You can include a wide range of assets in your portfolio, from stocks to derivatives. Assets in your portfolio will depend on your investment strategy. For instance, someone interested in price speculation might have derivatives in their portfolio. Different portfolio types exist based on the investment approach and asset allocation. Let us delve deeper and understand the different types of portfolio investments.
What is a Portfolio?
Before we get to the types, it is essential to understand what exactly is a portfolio is. New investors often fail to understand the meaning of a portfolio. A portfolio consists of different assets currently held by an individual or organisation. Portfolio assets could be stocks, derivatives, commodities, currencies, mutual fund units, ETF units, or commercial papers. The investor owns these assets in their portfolio to achieve the financial goals. Building a diverse portfolio is a must whether you are investing in the stock market or commodities.
When you build a diverse portfolio with different assets, risks are reduced. Diversification, asset allocation, and other portfolio attributes depend on its type. For instance, someone with an aggressive investment approach might allocate assets with more risks. Beginners often jump into the trading sector without understanding the types of portfolio assessment. As a result, they fail to structure their portfolio based on investment objectives. Beginners must start their investment journey by understanding the types of portfolios first.

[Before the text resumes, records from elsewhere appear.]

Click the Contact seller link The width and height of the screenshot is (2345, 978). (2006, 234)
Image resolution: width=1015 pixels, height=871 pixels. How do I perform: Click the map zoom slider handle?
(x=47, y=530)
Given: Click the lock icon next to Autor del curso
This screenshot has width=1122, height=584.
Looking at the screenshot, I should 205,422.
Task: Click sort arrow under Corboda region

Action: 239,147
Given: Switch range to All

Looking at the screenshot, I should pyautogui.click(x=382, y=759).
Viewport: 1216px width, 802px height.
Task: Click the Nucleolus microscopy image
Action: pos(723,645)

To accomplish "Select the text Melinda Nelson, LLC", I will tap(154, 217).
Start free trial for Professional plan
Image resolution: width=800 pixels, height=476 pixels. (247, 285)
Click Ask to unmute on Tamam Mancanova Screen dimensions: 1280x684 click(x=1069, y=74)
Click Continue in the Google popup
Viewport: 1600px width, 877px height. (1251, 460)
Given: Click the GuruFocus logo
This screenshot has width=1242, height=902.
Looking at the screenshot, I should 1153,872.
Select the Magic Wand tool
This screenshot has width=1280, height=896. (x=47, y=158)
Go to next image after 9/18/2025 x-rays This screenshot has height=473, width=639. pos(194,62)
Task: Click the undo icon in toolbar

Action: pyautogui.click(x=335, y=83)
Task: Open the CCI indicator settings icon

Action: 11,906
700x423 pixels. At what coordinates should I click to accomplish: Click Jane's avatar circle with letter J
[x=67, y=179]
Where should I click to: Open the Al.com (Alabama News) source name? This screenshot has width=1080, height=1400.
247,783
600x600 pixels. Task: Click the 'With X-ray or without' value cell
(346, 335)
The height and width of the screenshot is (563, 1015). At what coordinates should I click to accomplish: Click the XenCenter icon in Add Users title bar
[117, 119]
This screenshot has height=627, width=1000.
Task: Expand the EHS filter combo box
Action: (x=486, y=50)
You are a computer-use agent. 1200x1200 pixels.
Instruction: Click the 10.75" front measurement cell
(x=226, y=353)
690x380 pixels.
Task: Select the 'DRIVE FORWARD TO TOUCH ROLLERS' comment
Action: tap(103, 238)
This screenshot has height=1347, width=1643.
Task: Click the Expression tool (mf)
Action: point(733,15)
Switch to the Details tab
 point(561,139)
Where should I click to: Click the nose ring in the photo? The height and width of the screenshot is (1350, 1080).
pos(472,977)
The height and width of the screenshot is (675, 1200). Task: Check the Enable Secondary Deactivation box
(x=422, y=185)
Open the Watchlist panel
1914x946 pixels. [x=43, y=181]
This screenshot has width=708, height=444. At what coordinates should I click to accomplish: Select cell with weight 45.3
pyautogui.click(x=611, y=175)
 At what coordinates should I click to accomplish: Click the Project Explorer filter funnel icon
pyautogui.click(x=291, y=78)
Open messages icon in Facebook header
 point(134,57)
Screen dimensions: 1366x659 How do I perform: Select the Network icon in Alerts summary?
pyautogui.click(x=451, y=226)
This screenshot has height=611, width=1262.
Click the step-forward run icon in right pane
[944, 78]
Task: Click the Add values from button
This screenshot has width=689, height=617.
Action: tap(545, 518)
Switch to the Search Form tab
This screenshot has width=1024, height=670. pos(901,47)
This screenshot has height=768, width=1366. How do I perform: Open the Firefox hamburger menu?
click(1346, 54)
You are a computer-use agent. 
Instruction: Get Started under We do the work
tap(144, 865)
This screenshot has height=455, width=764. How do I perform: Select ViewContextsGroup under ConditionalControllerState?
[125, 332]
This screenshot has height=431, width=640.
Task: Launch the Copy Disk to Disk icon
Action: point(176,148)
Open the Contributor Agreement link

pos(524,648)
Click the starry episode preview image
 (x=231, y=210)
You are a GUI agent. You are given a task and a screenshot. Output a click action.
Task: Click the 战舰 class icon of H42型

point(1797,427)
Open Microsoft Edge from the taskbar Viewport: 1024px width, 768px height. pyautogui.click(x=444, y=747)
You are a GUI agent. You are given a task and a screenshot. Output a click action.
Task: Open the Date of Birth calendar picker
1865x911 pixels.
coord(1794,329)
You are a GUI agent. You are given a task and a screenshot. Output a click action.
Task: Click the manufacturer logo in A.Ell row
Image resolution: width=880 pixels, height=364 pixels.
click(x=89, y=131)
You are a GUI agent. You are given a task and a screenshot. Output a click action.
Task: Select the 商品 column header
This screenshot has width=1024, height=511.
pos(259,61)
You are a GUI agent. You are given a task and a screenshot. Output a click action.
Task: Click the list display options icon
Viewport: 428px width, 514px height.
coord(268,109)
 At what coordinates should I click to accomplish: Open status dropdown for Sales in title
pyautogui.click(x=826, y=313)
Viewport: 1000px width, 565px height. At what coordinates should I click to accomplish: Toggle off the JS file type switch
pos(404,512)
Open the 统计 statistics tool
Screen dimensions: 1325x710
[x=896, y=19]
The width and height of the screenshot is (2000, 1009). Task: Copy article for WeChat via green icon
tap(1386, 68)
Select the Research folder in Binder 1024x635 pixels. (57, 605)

Types of Portfolio Investment
Here are the types of portfolios you must know:
As the name suggests, an aggressive portfolio is for investors who prefer to take risks. An aggressive portfolio aims for high returns, thus explaining the inclusion of high-risk securities. Several high-risk securities or assets can be included in an aggressive portfolio. For instance, stock traders with an aggressive approach might look for high-beta stocks. These stocks are highly volatile and show frequent price fluctuations. However, high-beta stocks also open doors for high returns. If you want to build an aggressive portfolio, prefer companies in the growing or emerging sectors.
Defensive or Conservative Portfolio
As the name suggests, a defensive portfolio is for investors who prefer to safeguard their returns. The risks are minimal with this portfolio type. The returns might not be significant in some cases, but they are sure to come. For instance, an investor with a defensive approach might invest in blue-chip stocks. These stocks are of financially stable companies that are often market leaders and are likely to maintain their financial position. Conservative portfolios also consist of debt securities, as they provide a fixed stream of income. Some other assets preferred by conservative investors are cash equivalents, government bonds, REITs, preferred stocks, money market funds, and annuities.
Among the different types of portfolios, a balanced portfolio is preferred by many investors. As the name suggests, a balanced portfolio manages the risks and returns. Usually, investors balance the equity shares and debt securities in their balanced portfolio. A balanced portfolio might contain 50-60% equity shares and 40-50% debt securities. Other securities like IPO shares, mutual fund units, REITs, and ETFs are also found in balanced portfolios. A balanced portfolio will have both short-term and long-term securities.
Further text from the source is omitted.